*EXCERPT*.
+---+
Accessibility features: As Buckingham Palace is an historic building, the floors and surfaces may be uneven and carpeted. Additionally the Garden path, at the end of the visit, is hard gravel. Buckingham palace does have a number of manual wheelchairs available to be borrowed free of charge for the duration of your visit however, these are subject to availability. You will need to book these in advance through the Specialist Sales team on +44 (0)303 123 7324 or by email: [email protected].
You are more than welcome to bring your own wheelchair provided it is compatible with the Palace’s two lifts (dimensions: 148cm depth x 94 cm width with a maximum weight of 500kg; and 160 cm depth x 94cm width with a maximum weight of 750kg). Mobility scooters are also welcome.
+---+
*EXERCISE SET*.
1) In the accessibility passage, what is the Garden path at the end of the visit made of?
2) Retype everything in the accessibility passage from "Accessibility features: As" down to "are also welcome.".
Use nothing but the accessibility passage.
+---+
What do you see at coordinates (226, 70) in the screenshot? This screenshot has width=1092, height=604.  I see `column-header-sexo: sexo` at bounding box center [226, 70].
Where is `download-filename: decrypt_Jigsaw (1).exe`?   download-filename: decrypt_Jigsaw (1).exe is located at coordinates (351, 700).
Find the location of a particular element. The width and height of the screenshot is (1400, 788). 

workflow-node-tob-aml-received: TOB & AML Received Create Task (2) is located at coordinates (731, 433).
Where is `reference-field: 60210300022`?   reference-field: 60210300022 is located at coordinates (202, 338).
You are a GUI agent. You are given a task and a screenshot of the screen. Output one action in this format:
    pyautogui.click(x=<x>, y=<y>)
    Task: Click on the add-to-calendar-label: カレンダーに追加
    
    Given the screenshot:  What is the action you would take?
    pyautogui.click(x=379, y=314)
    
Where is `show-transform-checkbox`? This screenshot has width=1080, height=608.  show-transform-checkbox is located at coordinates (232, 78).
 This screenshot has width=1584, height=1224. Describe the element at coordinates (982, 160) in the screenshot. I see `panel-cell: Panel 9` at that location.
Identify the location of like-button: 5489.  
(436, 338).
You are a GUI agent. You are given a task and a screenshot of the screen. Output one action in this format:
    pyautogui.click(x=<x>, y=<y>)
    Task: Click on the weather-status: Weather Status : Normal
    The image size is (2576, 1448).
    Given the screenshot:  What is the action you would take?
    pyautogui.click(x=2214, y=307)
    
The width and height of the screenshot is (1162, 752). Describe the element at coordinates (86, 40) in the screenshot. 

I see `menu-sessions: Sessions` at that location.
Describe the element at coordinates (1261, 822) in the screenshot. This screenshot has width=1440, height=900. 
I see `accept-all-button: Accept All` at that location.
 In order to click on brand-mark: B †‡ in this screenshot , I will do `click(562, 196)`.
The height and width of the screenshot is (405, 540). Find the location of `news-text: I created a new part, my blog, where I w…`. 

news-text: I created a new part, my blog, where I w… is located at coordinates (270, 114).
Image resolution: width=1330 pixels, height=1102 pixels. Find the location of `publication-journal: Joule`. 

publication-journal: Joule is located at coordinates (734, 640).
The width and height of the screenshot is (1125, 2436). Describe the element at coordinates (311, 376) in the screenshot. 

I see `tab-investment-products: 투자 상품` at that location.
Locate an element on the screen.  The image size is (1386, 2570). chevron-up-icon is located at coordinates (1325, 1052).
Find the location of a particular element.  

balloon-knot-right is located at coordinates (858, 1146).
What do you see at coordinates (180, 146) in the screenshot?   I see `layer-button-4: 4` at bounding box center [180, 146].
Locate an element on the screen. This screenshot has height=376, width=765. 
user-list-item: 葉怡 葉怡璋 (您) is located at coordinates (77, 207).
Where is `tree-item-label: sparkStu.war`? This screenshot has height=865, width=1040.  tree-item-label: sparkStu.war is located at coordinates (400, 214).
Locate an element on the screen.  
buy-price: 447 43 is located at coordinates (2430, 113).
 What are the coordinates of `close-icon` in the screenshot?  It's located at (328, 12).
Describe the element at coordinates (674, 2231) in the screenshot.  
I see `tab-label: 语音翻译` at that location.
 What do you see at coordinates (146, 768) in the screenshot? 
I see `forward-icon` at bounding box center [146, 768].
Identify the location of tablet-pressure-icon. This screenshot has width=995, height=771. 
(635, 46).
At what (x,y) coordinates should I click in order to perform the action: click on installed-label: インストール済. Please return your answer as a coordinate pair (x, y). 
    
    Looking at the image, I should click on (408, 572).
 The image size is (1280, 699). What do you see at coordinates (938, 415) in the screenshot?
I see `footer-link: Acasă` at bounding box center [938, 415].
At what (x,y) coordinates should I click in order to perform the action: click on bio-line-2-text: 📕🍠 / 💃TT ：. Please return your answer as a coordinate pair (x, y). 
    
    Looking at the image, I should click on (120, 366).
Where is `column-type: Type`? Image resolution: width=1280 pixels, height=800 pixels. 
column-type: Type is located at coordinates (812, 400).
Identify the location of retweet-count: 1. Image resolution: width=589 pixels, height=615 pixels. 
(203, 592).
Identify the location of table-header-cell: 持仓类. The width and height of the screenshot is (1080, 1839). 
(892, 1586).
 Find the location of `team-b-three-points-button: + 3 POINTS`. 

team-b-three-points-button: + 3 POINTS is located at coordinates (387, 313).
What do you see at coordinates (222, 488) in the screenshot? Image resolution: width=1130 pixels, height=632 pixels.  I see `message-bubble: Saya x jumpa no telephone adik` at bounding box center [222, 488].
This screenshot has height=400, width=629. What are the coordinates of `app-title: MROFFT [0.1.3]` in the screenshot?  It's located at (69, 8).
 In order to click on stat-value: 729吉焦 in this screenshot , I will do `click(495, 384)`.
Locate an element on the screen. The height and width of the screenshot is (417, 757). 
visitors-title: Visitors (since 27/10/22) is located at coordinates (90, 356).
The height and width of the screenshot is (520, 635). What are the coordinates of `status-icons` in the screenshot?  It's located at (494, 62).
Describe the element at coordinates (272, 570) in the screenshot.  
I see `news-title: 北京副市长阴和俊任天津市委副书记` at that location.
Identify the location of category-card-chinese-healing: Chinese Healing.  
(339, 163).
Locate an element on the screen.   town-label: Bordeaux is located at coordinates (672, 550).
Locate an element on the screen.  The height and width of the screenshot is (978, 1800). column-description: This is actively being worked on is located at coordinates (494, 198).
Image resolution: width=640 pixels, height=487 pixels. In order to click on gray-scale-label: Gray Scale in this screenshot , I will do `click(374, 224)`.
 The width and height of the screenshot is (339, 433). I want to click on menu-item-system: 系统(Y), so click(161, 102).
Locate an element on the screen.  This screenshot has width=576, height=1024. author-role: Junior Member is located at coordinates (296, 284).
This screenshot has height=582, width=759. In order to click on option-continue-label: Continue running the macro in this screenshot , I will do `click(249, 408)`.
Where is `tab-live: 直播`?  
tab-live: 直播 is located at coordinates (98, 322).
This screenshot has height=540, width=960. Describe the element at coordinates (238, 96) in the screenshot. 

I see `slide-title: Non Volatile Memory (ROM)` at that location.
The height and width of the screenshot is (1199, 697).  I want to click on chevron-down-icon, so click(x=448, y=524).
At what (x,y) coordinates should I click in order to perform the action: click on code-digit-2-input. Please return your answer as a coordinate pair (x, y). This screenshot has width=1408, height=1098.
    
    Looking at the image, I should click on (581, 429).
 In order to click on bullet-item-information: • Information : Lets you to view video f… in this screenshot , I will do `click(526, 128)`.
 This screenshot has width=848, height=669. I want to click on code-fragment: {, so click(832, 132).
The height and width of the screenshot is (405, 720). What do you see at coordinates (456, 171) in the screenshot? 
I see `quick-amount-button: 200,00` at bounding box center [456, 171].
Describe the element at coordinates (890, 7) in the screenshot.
+---+
*EXERCISE SOLUTIONS*.
1) Hard gravel.

2)
Accessibility features: As Buckingham Palace is an historic building, the floors and surfaces may be uneven and carpeted. Additionally the Garden path, at the end of the visit, is hard gravel. Buckingham palace does have a number of manual wheelchairs available to be borrowed free of charge for the duration of your visit however, these are subject to availability. You will need to book these in advance through the Specialist Sales team on +44 (0)303 123 7324 or by email: [email protected].
You are more than welcome to bring your own wheelchair provided it is compatible with the Palace’s two lifts (dimensions: 148cm depth x 94 cm width with a maximum weight of 500kg; and 160 cm depth x 94cm width with a maximum weight of 750kg). Mobility scooters are also welcome.